**What you have to do**. In the material below, find the line containing "Given: Follow the Register link for new users" and the line containing "Screen dimensions: 749x510", then reproduce exactly both of them and every line between, and nothing else.

**Given data**.
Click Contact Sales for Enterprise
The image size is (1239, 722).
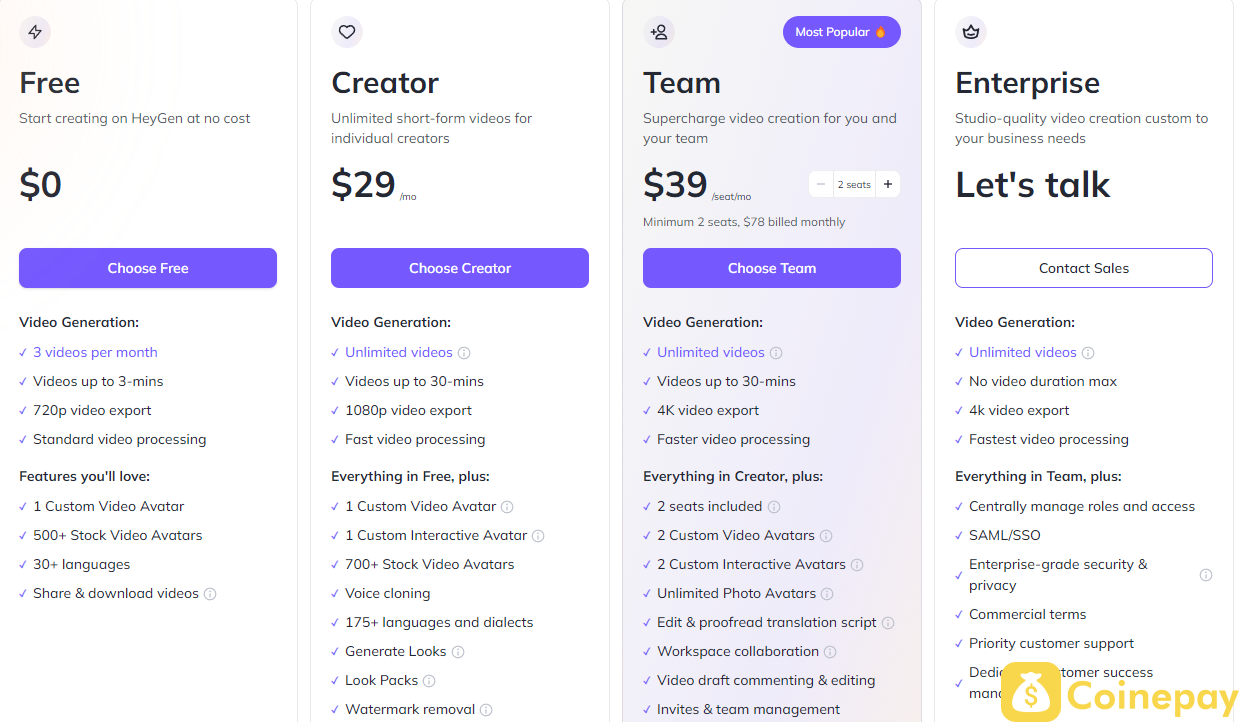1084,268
==
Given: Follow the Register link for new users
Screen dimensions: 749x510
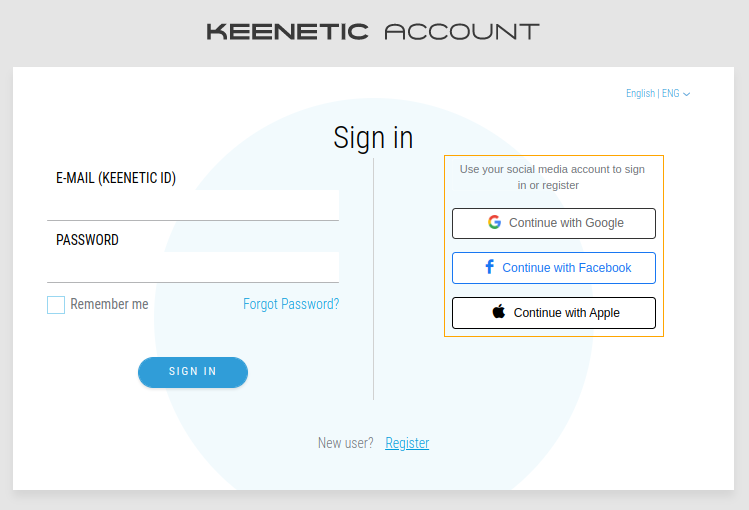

**Exercise result**.
Given: Follow the Register link for new users
Screen dimensions: 749x510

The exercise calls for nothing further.